Data provided ->
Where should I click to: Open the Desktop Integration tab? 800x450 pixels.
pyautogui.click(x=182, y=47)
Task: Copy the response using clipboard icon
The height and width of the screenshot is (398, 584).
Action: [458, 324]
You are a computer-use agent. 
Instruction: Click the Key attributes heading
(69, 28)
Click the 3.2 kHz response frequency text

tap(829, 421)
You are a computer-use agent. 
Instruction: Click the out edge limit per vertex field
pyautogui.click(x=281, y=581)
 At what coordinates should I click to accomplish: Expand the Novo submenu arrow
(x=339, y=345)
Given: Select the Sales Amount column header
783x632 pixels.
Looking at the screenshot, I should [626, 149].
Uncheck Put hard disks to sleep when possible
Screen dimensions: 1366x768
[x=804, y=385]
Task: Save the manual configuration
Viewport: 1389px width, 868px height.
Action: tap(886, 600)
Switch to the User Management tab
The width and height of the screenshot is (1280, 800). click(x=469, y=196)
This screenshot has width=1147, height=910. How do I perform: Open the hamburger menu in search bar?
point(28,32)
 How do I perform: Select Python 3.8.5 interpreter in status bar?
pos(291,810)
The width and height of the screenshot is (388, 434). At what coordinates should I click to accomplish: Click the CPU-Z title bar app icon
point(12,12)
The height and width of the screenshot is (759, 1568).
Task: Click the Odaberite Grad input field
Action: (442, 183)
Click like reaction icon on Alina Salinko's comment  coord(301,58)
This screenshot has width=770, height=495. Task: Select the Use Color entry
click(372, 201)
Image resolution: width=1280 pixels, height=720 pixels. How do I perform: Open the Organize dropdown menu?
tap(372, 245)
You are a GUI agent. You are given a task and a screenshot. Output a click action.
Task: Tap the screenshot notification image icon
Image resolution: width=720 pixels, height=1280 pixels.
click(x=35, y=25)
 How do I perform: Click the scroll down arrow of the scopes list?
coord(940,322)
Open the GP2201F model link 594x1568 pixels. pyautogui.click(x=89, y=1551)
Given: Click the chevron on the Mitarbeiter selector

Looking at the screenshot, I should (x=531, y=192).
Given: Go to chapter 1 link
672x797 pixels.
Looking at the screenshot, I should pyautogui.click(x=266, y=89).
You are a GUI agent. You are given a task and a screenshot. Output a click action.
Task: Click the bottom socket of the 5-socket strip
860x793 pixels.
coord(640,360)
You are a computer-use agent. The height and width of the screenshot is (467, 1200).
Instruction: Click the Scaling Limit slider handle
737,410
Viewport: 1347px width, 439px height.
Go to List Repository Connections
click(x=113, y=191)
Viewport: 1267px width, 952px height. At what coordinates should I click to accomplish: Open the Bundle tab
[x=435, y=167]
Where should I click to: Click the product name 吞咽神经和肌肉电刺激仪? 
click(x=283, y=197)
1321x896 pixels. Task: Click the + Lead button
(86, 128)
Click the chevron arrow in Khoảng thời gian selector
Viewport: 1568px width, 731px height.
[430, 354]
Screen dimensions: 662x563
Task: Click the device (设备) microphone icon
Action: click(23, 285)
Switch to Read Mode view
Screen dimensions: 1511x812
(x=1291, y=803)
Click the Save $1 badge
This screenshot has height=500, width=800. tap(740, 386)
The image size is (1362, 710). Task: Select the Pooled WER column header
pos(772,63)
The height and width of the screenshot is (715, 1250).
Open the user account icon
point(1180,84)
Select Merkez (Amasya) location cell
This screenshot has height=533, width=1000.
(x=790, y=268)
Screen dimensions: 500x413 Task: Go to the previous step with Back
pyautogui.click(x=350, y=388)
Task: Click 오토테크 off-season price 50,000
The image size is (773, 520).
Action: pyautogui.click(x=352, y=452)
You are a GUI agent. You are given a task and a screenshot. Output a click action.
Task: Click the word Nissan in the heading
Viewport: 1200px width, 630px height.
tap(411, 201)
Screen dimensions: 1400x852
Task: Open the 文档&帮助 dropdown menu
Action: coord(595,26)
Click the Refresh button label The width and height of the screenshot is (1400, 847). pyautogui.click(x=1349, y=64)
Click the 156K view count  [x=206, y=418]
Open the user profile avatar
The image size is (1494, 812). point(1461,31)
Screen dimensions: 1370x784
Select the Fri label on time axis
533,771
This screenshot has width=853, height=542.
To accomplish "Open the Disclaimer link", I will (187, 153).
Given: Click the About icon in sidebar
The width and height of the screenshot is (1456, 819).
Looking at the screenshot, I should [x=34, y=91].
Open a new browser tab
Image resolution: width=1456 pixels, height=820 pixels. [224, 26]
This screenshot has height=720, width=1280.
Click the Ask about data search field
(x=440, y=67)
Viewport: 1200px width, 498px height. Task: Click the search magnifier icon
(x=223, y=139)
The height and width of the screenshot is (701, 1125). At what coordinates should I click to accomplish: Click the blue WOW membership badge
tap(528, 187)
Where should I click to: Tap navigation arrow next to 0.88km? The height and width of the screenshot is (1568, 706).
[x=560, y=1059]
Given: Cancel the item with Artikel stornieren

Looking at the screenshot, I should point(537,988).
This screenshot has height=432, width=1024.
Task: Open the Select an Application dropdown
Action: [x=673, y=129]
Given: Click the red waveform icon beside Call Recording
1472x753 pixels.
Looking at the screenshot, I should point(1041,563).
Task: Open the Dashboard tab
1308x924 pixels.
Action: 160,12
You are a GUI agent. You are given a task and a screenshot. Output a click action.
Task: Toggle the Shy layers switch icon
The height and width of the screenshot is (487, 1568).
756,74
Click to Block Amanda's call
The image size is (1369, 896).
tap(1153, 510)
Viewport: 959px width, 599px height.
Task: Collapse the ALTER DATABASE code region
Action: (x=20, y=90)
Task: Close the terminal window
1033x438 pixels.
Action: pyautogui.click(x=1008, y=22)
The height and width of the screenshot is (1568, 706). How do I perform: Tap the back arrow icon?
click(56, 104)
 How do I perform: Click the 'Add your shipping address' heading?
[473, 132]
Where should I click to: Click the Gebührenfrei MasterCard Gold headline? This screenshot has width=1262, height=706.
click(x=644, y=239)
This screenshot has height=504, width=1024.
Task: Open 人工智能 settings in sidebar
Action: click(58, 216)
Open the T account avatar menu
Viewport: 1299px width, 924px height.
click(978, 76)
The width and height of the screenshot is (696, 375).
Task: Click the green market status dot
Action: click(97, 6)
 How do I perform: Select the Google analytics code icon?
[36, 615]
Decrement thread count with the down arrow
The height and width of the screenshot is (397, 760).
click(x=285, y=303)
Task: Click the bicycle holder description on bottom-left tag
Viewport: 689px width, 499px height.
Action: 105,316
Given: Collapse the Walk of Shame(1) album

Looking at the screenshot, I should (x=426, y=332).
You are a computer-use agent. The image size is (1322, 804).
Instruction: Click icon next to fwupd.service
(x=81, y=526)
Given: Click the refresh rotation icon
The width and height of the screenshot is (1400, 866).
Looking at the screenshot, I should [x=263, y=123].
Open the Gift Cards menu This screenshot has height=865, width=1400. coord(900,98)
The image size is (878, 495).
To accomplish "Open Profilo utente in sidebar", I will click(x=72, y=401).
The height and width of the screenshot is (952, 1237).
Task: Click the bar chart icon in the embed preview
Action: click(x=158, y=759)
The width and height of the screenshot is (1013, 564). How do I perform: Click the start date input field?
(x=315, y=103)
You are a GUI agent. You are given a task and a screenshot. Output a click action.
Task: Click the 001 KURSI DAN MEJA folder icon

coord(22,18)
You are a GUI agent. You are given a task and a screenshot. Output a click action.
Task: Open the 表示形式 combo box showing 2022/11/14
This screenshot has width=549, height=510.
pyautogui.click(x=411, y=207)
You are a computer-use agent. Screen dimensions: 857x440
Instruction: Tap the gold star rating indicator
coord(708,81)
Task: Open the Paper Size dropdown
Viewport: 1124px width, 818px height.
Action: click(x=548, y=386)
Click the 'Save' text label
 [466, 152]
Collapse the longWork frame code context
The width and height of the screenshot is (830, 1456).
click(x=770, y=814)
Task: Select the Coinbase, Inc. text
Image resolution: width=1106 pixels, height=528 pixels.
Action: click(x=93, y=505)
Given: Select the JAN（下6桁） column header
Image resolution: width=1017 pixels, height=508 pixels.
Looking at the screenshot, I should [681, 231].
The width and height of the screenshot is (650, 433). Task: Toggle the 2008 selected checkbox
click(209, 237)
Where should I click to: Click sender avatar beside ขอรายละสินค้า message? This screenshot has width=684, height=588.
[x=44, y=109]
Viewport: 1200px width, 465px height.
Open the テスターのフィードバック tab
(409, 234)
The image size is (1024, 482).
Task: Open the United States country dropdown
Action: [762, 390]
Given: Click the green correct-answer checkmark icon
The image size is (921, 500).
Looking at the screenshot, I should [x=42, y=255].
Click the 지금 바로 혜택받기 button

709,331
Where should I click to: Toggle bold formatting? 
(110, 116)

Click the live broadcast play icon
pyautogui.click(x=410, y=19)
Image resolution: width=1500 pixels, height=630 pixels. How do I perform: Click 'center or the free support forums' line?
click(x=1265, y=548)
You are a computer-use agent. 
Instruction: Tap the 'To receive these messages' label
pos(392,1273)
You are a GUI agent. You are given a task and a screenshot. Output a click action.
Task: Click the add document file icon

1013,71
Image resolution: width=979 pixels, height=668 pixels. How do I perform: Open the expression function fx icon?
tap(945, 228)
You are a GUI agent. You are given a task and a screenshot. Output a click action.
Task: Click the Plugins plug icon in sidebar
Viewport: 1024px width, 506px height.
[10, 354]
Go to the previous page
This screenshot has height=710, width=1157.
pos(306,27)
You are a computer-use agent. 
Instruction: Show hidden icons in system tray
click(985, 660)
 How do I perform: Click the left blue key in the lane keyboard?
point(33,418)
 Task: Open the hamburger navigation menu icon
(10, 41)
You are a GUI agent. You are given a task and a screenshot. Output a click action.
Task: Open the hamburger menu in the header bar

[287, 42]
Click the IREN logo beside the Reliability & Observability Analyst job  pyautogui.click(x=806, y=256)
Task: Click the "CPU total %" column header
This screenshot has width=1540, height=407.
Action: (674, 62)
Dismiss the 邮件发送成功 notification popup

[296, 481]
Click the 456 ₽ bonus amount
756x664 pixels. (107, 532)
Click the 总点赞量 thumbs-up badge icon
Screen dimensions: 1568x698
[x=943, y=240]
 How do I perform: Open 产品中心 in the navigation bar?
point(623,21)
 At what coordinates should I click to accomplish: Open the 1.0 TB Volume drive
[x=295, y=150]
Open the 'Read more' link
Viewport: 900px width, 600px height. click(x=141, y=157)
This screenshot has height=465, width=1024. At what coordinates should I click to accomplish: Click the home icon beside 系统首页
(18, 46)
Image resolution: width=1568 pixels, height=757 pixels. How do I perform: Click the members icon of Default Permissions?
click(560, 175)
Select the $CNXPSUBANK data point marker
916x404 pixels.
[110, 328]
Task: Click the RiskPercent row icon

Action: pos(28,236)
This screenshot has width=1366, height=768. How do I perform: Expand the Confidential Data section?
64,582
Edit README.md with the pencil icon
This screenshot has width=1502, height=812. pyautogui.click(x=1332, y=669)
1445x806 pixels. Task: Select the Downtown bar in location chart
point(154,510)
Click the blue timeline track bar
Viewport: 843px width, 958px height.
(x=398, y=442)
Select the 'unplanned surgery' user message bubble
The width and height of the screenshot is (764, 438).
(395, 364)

What the task asks ->
Locate all lines in the listing above with the word "bottom". Copy them.

Answer to this task ->
Task: Click the bottom socket of the 5-socket strip
Task: Click the bicycle holder description on bottom-left tag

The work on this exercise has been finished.